Empty and nonsense strings are detected as being in a language

tl;dr

The underlying library does not provide any clue to reject such unreliable result.
Determine the minimum length requirement considering your requirement.

It may be just fine that it returns an arbitrary language if a string is too short. However, it says the probability is very high and the result is reliable. That's not good.
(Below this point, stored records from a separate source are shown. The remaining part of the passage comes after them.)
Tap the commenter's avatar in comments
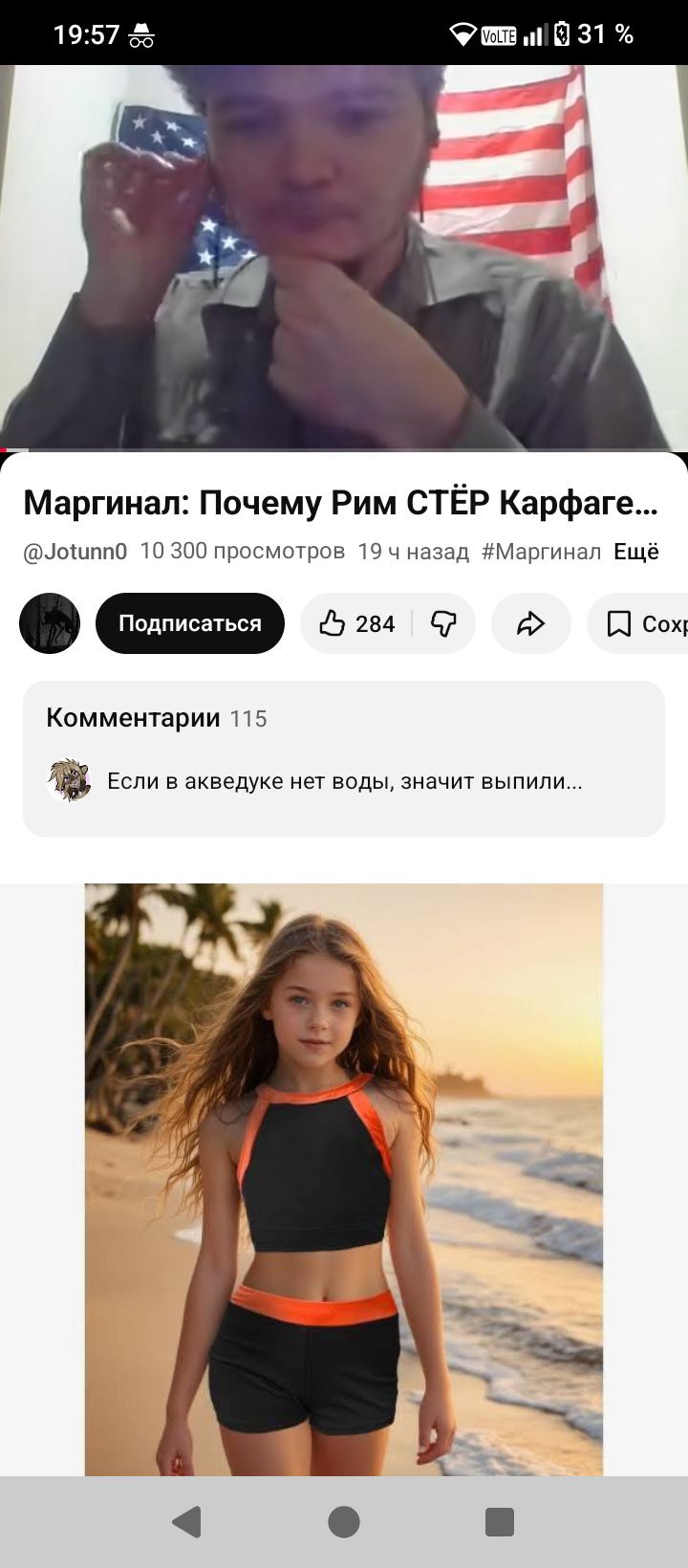Screen dimensions: 688x1568 pos(69,781)
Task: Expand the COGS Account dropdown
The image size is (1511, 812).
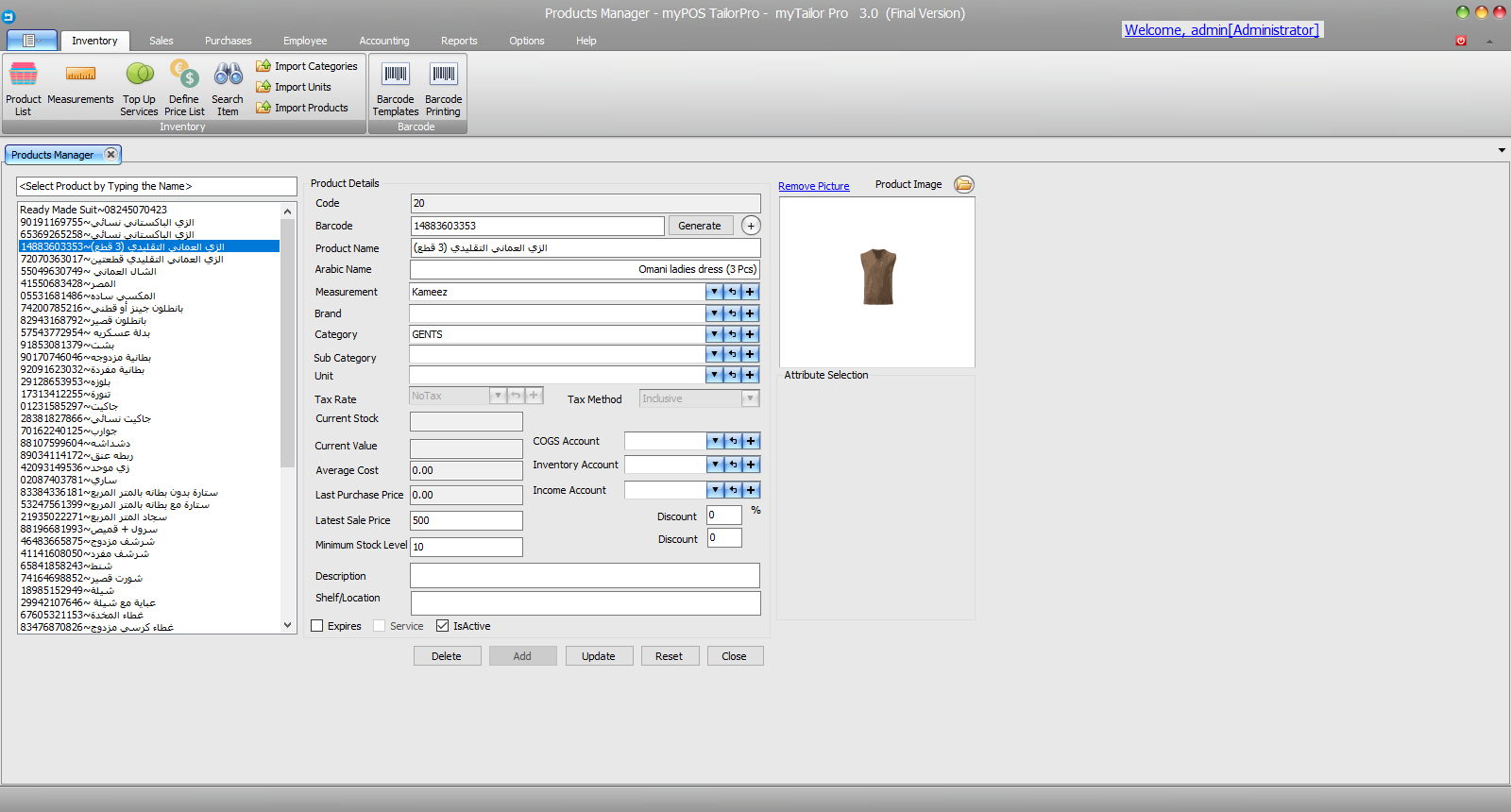Action: (715, 441)
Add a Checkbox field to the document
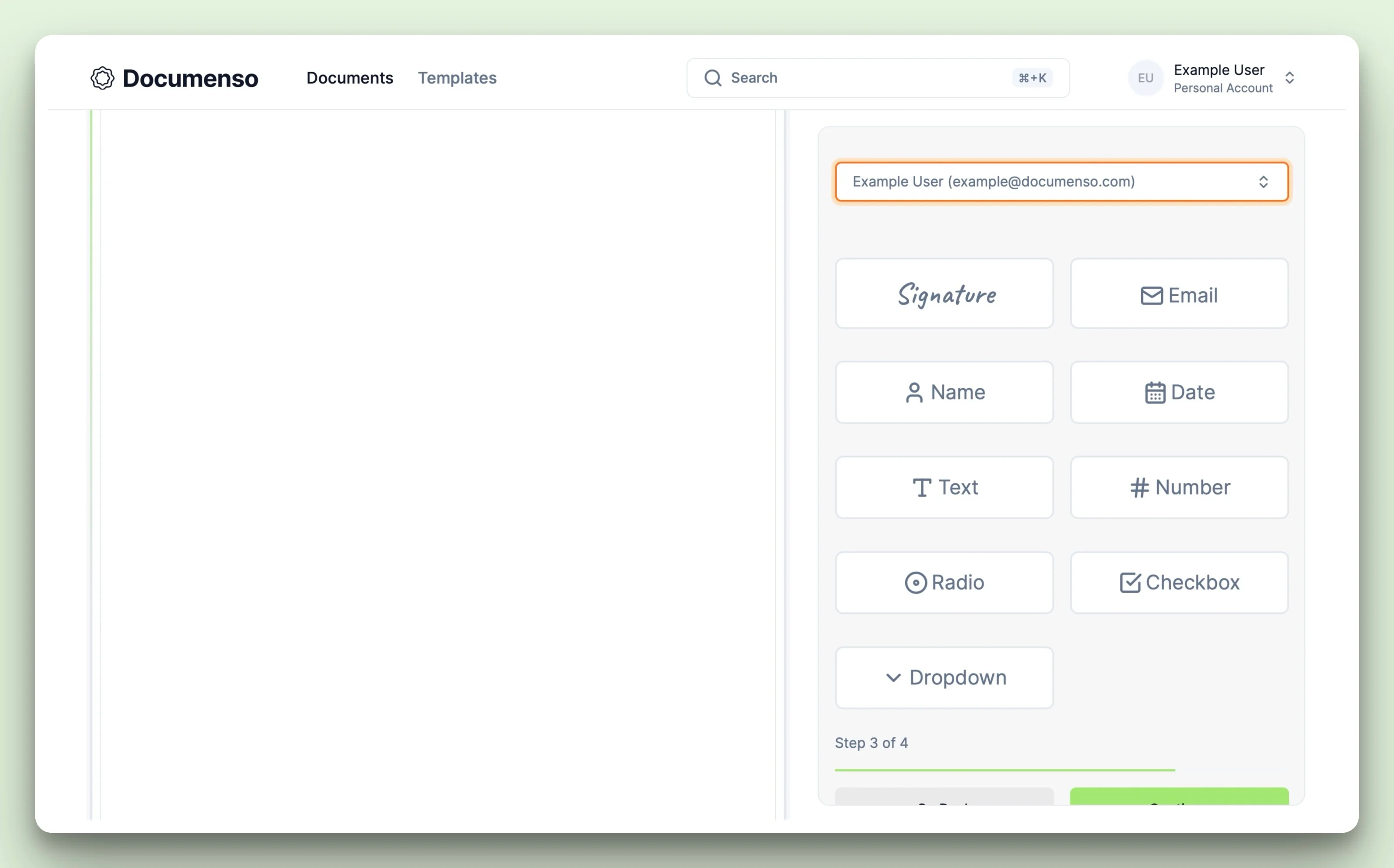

I skimmed the source code of the underlying library. Here is the cited probability calculation code:

  EmbeddingNetwork::Vector scores;
  network_.ComputeFinalScores(features, &scores);
  int prediction_id = -1;
  float max_val = -std::numeric_limits<float>::infinity();
  for (size_t i = 0; i < scores.size(); ++i) {
    if (scores[i] > max_val) {
      prediction_id = i;
      max_val = scores[i];
    }
  }

  // Compute probability.
  Result result;
  float diff_sum = 0.0;
  for (size_t i = 0; i < scores.size(); ++i) {
    diff_sum += exp(scores[i] - max_val);
  }
  const float log_sum_exp = max_val + log(diff_sum);
  result.probability = exp(max_val - log_sum_exp);

In short, it does not take account of the length of the string at all. The probability is higher if there are less features not supporting the result, and it is lower if there are such more features. As a short string gives few features, the probability remains high. The reliability is derived from the probability, so you cannot rely on the value, either.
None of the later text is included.